LU and NT all have dispersion compensators integrated with their receivers. However, AVNX claimed that their optical processor is the only one the
market. Actually, an independent "PROCESSOR" is a bad choice, technically. The best way to compensate the dispersion is to place the dispersion
compensator at the receiver. The trend is to integrate the compensator(the processor) with the receiver as LU and NT did. AVNX does not have
receiver technology so that it would be difficult for them to integrate their processor with a receiver effectively. That is also a draw back for AVNX's
product. Although AVNX can always work with OEM to integrate their processor with each OEM one by one, but it would not be a cost effective
way.

In short, since GLW announced that significant order increase for their new zero-dispersion fiber, Corning also announced the negative dispersion slop
fiber compensator,these products are much cheaper than AVNX's OPTICAL PROCESSOR. GLW's new products are all fiber and have no
mechanical parts. It is much reliable comparing to AVNX's OPTICAL PROCESSOR. I guess that demand for AVNX's dispersion
compensator(optical processor) is going to vanished eventually.

BTW, AVNX's optical processor has not pass BELLCORE test yet. There is a long way to go to be qualified by OEMs.



To: Andy Yamaguchi who wrote (629)7/2/2000 12:18:38 AM
From: Milkman  Respond to of 2293
 
Andy,

Why do you insist that Corning's standard NZDSF (E-LEAF) fiber is a killer of something that has never been alive? You are not making sense.

The huge deal with LEAF fiber means that there is a continuing demand for fiber. That means there will be a big market forWDM mux's and that means AVNX will sell lots of mux's.

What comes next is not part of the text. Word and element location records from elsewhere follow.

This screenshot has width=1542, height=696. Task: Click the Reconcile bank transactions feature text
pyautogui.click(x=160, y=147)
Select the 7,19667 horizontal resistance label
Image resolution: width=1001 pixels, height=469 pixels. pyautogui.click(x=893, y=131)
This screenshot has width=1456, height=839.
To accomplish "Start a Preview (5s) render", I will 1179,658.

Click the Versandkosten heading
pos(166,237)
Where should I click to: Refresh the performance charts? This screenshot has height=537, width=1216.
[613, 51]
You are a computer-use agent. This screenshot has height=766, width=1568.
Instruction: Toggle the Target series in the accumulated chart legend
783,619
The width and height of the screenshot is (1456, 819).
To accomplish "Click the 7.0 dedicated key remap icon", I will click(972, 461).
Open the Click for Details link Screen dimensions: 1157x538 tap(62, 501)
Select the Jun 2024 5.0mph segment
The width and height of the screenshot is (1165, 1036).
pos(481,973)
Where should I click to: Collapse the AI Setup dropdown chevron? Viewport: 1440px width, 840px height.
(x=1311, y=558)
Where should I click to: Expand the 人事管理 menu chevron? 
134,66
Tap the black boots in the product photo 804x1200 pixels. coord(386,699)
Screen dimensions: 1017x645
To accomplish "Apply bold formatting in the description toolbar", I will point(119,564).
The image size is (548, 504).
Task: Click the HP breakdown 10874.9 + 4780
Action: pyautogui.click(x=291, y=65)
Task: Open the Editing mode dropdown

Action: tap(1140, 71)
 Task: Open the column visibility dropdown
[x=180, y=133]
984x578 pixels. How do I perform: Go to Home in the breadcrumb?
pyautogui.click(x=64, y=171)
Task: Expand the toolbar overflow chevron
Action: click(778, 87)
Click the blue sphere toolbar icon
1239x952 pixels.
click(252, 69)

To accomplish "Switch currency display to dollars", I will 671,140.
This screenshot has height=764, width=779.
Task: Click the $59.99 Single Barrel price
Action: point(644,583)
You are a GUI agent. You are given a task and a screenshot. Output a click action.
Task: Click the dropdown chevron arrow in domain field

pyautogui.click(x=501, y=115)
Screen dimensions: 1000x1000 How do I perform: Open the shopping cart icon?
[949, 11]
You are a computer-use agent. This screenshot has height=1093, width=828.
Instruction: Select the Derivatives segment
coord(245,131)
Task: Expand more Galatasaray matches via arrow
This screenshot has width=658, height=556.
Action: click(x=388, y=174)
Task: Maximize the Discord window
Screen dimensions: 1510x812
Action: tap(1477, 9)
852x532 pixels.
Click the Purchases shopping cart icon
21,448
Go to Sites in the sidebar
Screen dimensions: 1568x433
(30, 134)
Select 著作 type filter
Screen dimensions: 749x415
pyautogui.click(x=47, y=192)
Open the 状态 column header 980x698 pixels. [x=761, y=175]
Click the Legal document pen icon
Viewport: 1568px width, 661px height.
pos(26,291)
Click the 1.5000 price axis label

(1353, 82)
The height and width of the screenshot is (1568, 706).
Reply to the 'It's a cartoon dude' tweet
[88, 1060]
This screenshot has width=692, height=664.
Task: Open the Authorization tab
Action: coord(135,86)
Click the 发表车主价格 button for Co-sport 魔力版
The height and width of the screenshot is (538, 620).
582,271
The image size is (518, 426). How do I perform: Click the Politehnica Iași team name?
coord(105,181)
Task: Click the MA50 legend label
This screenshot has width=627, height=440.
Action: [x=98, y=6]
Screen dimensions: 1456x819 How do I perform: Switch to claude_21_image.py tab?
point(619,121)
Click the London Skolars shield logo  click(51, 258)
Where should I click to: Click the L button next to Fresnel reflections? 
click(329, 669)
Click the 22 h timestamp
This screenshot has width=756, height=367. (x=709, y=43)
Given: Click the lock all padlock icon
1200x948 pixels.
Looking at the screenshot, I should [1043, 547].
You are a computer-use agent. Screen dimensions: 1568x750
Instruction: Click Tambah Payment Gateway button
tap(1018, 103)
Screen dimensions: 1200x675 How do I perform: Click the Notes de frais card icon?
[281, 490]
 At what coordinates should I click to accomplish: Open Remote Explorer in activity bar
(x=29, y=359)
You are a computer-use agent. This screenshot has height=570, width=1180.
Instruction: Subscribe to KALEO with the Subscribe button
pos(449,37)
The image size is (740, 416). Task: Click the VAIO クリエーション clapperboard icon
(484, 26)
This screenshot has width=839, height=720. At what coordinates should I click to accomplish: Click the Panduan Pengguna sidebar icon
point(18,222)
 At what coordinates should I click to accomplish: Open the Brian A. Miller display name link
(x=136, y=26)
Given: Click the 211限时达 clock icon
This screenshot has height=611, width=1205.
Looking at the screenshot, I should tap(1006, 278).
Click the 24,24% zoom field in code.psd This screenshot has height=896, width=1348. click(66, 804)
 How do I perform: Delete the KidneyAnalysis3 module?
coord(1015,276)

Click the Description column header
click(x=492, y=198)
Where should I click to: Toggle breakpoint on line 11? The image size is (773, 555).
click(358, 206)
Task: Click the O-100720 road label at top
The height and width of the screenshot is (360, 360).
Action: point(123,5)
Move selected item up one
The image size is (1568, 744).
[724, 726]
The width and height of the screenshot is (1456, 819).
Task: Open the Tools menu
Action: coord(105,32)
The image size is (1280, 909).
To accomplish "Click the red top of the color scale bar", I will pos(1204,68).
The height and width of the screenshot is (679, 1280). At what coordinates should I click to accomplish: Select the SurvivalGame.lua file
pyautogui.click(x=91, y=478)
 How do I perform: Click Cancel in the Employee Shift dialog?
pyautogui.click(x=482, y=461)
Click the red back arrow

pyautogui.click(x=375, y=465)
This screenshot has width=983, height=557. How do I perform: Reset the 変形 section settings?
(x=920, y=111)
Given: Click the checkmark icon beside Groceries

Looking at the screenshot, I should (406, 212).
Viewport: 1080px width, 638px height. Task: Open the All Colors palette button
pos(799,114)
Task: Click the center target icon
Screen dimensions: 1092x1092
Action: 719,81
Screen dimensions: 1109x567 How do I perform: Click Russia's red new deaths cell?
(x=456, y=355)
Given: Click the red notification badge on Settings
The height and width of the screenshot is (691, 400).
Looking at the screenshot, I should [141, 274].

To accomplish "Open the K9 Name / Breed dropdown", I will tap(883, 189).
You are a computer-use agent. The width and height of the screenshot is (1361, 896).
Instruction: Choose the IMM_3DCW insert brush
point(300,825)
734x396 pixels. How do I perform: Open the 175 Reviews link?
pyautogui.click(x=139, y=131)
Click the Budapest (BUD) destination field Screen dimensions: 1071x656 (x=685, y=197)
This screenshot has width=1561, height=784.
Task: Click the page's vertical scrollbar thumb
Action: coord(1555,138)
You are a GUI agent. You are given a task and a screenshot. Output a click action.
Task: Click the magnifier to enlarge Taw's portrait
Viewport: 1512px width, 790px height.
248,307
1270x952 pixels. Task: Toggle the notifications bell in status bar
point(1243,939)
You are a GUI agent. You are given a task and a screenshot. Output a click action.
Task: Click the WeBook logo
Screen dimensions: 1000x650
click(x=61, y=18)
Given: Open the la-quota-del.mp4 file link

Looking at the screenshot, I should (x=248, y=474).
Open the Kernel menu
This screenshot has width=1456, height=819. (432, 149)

"What you see depends on where you sit", Maybe it's time you moved out of the cheap seats!

Regards,

Milkman



To: Andy Yamaguchi who wrote (629)7/3/2000 6:03:56 PM
From: Frank A. Coluccio  Read Replies (1) | Respond to of 2293
 
Andy, assume for a moment that I was able to order and obtain an all-optical network from coast to coast for my intranet. With MFNX and Williams, and now several cable companies and utilities getting into the act, how many different grades of fiber do you suppose I'd find on an end to end connection between NY City and San Francisco, demarc to demarc? How would you characterize that sort of connection? Would any single fiber type stand a chance to be present through and through? Or, would it be more likely that in NY I might find myself launching on SM-28 in the access portion, being picked up by LEAF on the first long haul link, then met by ALLWave on the second long haul link, and then onto MetroCor in San Francisco?

I think for your argument to hold up (assuming that it had merit, and I've not looked at it that closely) it would require that you had a continuous set of tandem connections all being of the same type of fiber. Reality is somewhat different. For example, here, in NY City, we have three different grades of fiber being offered by the same dark fiber carrier, with each grade tracable to a point in time when that particular grade was known to be the "state of the art."

While these conditions are not uncommon and have been tenable during the days of SONET-only networking, they will begin to impact on more enhanced forms of optical networking in the future because of the discontinuites and mismatches that will ensue -- in terms of how one grade handles dispersion/PMD/etc., and how the next one in the chain that it is connected to, does. Herein may actually lie some additional reasons for some vendors' wares not working very well, as well. Or, these conditions may become the prime cause for adhering to "selective engineering" practices going forward, when choosing strand facilities for links belonging to a specific optical network.